Enthalpy of solution = - lattice formation enthalpy + hydration enthalpy
OR
Enthalpy of solution = lattice dissociation enthalpy + hydration enthalpy
The hydration enthalpy is the sum of the hydration enthalpies of each ion
If there is more than one cation or anion, such as in MgCl2, then you must multiply by the appropriate coefficient for that ion
Calculations
Questions in this topic typically ask you to calculate the hydration enthalpy of one of the ions, given the lattice enthalpy, enthalpy of solution and hydration enthalpy of the other ion
This can be done by constructing an appropriate Hess's Law cycle to find the unknown energy value
The energy cycle above shows that there are two routes to go from the gaseous ions to the ions in an aqueous solution
According to Hess’s law, the enthalpy change for both routes is the same, such that:
ΔHsolꝋ = - ΔHlattꝋ + ΔHhydꝋ
ΔHhydꝋ = ΔHlattꝋ + ΔHsolꝋ
Each ion will have its own enthalpy change of hydration, ΔHhydꝋ, which will need to be taken into account during calculations
The total ΔHhydꝋ is found by adding the ΔHhydꝋ values of both anions and cations together
Worked Example
Using the following data, calculate the enthalpy of solution, ΔHsolꝋ for NaCl.

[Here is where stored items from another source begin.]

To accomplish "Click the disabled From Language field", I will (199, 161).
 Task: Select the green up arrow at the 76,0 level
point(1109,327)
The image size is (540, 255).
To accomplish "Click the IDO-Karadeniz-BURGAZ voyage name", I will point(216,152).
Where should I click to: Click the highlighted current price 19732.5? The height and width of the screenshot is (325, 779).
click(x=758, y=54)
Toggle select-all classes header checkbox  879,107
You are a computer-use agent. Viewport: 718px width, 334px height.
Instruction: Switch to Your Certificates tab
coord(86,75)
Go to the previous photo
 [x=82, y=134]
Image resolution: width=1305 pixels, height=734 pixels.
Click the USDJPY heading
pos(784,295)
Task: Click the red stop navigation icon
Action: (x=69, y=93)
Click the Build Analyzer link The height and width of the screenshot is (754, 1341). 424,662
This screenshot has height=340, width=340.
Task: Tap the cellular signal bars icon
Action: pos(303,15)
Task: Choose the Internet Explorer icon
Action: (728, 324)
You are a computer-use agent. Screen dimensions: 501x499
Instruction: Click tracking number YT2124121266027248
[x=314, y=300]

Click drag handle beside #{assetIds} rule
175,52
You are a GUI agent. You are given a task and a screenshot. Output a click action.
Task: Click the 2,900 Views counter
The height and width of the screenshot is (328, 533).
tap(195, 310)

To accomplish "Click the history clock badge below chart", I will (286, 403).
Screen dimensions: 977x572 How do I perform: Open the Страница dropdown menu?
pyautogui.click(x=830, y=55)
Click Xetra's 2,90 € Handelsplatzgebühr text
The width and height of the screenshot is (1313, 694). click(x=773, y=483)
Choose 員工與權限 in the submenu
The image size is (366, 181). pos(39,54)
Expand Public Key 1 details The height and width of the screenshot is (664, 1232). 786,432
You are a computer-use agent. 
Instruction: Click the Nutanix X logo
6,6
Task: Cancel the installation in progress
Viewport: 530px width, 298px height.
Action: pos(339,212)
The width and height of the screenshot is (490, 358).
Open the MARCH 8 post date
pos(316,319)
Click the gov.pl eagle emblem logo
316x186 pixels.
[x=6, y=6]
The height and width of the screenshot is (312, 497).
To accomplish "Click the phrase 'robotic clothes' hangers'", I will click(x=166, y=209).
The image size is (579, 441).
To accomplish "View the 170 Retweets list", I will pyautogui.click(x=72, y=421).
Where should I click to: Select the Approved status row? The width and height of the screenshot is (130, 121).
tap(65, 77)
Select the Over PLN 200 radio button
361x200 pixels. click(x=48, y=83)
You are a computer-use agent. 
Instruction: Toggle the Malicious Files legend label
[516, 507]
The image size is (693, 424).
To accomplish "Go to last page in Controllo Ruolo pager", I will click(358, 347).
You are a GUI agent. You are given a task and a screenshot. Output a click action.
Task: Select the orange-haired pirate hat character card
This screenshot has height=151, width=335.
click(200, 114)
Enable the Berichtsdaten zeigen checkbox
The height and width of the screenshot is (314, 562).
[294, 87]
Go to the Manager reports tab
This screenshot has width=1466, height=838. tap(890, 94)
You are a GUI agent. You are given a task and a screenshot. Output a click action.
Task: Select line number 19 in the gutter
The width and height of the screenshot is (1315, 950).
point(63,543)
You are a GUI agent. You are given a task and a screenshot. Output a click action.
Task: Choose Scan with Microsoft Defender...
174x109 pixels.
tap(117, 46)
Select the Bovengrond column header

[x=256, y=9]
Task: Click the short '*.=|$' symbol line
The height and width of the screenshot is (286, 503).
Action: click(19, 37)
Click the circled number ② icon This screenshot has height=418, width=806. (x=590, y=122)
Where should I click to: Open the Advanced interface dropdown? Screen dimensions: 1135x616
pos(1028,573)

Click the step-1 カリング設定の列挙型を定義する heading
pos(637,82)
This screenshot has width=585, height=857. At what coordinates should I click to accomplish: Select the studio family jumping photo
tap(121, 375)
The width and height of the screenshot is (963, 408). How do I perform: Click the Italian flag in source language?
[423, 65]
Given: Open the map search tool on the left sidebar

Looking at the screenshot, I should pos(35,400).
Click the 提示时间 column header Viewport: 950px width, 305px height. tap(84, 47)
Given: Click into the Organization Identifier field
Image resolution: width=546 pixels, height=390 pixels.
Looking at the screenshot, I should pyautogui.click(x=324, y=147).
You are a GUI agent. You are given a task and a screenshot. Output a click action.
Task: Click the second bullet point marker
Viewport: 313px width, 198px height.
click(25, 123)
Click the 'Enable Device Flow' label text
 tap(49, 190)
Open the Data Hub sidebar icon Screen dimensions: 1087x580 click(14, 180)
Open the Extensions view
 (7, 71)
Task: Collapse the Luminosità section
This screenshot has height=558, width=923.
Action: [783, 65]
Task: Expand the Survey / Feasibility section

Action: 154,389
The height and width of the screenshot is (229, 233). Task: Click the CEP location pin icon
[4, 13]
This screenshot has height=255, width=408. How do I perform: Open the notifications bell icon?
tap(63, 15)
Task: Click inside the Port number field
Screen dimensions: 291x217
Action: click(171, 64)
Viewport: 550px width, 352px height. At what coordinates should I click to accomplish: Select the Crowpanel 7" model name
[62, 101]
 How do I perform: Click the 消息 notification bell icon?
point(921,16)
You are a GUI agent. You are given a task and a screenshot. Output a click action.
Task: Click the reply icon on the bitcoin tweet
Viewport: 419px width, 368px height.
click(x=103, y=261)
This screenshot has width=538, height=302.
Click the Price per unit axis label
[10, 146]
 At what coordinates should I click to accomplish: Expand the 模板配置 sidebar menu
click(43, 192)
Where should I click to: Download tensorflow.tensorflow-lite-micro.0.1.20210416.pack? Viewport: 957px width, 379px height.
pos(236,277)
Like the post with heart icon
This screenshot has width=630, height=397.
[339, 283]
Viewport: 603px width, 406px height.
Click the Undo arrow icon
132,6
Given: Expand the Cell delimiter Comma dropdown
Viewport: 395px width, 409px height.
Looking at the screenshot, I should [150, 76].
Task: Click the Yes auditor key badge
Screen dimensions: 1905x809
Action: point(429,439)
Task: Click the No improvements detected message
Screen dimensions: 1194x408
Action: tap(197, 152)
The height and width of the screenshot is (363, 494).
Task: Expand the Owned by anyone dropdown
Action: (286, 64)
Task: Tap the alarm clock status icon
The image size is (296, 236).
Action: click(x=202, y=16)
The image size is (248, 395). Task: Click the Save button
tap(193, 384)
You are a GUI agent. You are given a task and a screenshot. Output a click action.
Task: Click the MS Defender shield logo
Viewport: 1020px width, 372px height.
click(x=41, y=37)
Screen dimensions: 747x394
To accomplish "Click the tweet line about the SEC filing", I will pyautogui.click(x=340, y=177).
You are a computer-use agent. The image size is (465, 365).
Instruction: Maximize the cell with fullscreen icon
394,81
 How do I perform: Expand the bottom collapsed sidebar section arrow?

ΔHlattꝋ [NaCl] = -774 kJ mol-1
ΔHhydꝋ [Na+] = -406 kJ mol-1
ΔHhydꝋ [Cl-] = -364 kJ mol-1
Answer:
Step 1: Draw the energy cycle
Step 2: Substitute the values to find ΔHsol [NaCl]
ΔHsolꝋ = - ΔHlattꝋ + ΔHhydꝋ
ΔHsolꝋ[NaCl] = -(-774) + (-406) + (-364) = +4 kJ mol-1
Alternative diagram
Worked Example
Construct an energy cycle to calculate the ΔHhydꝋof magnesium ions in magnesium chloride, given the following data:
ΔHlattꝋ[MgCl2] = -2592 kJ mol-1
ΔHsolꝋ[MgCl2] = -55 kJ mol-1
ΔHhydꝋ[Cl-] = -364 kJ mol-1
Answer:
Step 1: Draw an energy cycle:
Step 2: Substitute the values to find ΔHhydꝋ [Mg2+]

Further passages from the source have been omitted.